Please copy out the records verbatim, starting at the line containing "Given: Click the cut scissors icon" and ending at the end of the records, including both ends.

>> start

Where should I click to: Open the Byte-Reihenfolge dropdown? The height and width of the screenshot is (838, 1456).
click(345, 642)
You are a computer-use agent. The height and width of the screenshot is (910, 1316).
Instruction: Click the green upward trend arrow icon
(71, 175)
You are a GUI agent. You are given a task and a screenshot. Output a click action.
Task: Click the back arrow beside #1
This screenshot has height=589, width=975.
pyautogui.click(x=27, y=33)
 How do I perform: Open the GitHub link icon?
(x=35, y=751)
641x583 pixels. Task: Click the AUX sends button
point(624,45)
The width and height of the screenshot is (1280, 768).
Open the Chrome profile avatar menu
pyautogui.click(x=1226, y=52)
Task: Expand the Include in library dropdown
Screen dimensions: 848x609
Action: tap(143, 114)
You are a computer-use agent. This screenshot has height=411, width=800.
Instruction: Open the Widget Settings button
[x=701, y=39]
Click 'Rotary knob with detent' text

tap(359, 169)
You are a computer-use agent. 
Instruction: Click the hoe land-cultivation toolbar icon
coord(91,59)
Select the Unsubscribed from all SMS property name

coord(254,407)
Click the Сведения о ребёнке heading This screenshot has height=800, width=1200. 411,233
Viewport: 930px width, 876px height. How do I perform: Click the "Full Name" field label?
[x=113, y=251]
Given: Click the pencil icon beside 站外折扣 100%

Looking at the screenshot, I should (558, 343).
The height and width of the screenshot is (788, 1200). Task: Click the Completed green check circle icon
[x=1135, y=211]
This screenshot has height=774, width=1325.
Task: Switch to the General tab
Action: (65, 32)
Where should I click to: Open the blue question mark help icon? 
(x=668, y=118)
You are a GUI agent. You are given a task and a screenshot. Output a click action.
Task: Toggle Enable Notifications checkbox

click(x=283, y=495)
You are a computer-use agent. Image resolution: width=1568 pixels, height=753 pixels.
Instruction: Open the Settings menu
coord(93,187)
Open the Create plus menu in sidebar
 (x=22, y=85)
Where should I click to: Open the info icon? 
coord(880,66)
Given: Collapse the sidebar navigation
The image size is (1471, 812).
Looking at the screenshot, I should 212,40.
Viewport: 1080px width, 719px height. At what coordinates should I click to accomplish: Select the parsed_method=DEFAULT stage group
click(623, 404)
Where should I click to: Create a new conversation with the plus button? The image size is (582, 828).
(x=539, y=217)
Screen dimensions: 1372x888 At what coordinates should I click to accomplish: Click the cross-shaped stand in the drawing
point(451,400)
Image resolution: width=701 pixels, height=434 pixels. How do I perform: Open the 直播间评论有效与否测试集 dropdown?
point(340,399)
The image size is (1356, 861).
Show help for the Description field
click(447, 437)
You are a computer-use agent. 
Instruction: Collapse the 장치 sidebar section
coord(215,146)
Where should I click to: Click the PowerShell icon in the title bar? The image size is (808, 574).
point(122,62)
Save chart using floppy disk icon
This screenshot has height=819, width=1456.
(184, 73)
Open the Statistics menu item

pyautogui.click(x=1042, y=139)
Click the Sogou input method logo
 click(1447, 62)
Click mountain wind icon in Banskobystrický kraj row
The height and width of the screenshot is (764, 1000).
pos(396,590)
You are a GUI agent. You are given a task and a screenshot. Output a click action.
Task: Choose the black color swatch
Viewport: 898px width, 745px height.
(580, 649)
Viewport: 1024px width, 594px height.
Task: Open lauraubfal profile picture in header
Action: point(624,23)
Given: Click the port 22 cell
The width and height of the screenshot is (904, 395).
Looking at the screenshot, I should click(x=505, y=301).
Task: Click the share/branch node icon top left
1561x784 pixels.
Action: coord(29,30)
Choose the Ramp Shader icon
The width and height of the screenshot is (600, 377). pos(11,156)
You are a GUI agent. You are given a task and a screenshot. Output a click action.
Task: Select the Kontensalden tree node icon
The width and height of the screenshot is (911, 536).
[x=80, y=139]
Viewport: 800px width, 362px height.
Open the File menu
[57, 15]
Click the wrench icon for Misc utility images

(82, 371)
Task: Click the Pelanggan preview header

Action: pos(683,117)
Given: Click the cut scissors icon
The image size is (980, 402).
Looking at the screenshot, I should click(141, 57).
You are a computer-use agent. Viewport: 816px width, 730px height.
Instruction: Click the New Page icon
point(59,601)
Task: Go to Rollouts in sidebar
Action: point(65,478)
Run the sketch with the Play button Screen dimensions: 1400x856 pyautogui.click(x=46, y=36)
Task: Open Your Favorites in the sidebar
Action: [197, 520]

>> end

§ **Solution**
Given: Click the cut scissors icon
The image size is (980, 402).
Looking at the screenshot, I should click(141, 57).
You are a computer-use agent. Viewport: 816px width, 730px height.
Instruction: Click the New Page icon
point(59,601)
Task: Go to Rollouts in sidebar
Action: point(65,478)
Run the sketch with the Play button Screen dimensions: 1400x856 pyautogui.click(x=46, y=36)
Task: Open Your Favorites in the sidebar
Action: [197, 520]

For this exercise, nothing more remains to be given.